Alberto Cañas

Enviar
Sábado 31 Agosto, 2013

Estrecho desde aquí la mano de la niña que conocí en Lima en 1955, de la estudiante que recibí en 1968 o 69, y de la periodista a quien he seguido con fe durante tantos años. Buena suerte, Pilar


Chisporroteos

El retiro de Pilar Cisneros, después de décadas de ser una auténtica estrella de nuestro periodismo, constituye un acontecimiento que no nos queda más remedio que lamentar en voz alta. Va a costarnos mucho, a todos, acostumbrarnos a no tenerla a nuestro alcance.

No sé a qué va a dedicarse ahora, pero no será a algo sin importancia o tonto, como tantas cosas abundan. No está en su naturaleza el ser intrascendente.

La conocí mucho antes que los demás costarricenses. Me unía cierta amistad con su padre, distinguidísimo abogado peruano, a cuya casa fui invitado en una pasada por Lima, cuando Pilar era aún una niña.
Luego aparecieron en Costa Rica. Mi amigo Cisneros había salido de Perú exiliado y buscaba la paz de Costa Rica con su familia, de la cual yo no era el único amigo aquí.

En esas circunstancias, se produjo un cambio violento en la política peruana y el nuevo gobierno de Perú nombró al exiliado Máximo Cisneros magistrado en la Corte Interamericana de Derechos Humanos con sede en San José, y aquí se quedó él y se quedó su familia, hasta que años después, por circunstancias propias de las familias, algunos de los numerosos hijos de Cisneros regresaron a su patria. Pero Pilar se quedó aquí, y en buena hora, para convertirse en una de las estrellas auténticas de nuestra televisión.

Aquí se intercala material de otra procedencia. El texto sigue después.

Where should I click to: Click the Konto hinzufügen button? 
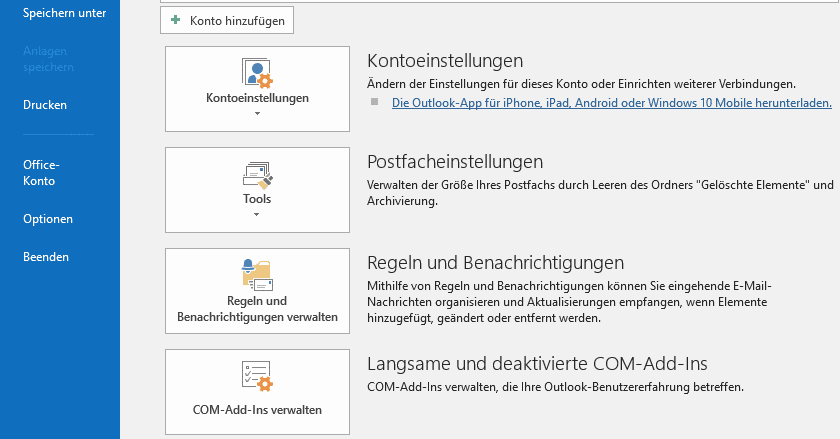click(227, 20)
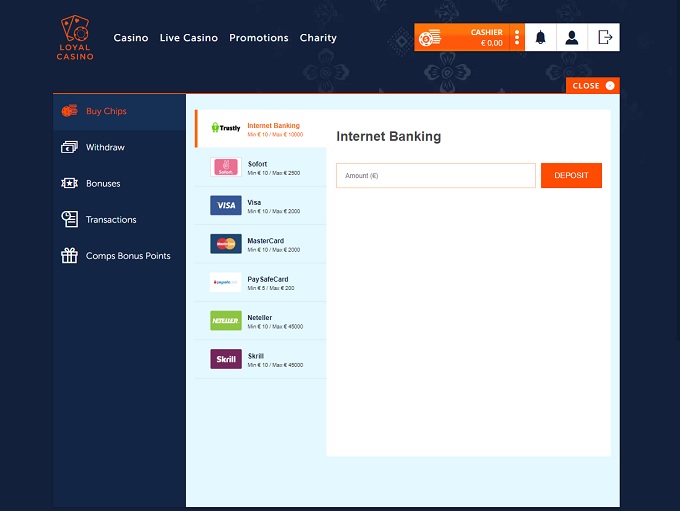Image resolution: width=680 pixels, height=511 pixels.
Task: Click the logout door icon
Action: 604,38
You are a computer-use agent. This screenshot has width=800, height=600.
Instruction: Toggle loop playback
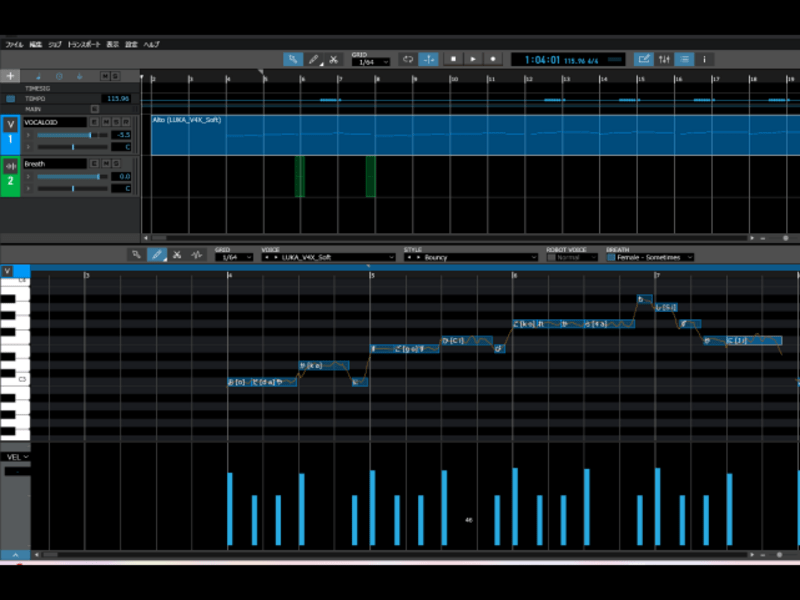408,59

Recuerdo bien cuando llegó a la Escuela de Periodismo de la Universidad de Costa Rica que se acababa de abrir y yo dirigía, y allí se destacó pronto como una de las auténticas estrellas entre los estudiantes.

(Perdone el lector y perdone también la modestia de Pilar la frecuencia con que he estado empleando la palabra estrella, pero no he encontrado una mejor para referirme a la Pilar estudiante y a la Pilar periodista).

Bajo su dirección, el noticiero del canal 7 ha sido un ejemplo de veracidad, de objetividad y en general de seriedad. Los costarricenses terminamos por acostumbrarnos a creer lo que Pilar Cisneros nos decía, con buen modo, con buen manejo de su voz y expresándose en buen castellano.

Ahora que se retira, me quedo extrañándola y deseo que no se vaya. Quiero decir, que siga siendo la estupenda periodista que ha sido, aunque en alguna posición distinta de la que ha ocupado.
Estrecho desde aquí la mano de la niña que conocí en Lima en 1955, de la estudiante que recibí en 1968 o 69, y de la periodista a quien he seguido con fe durante tantos años. Buena suerte, Pilar.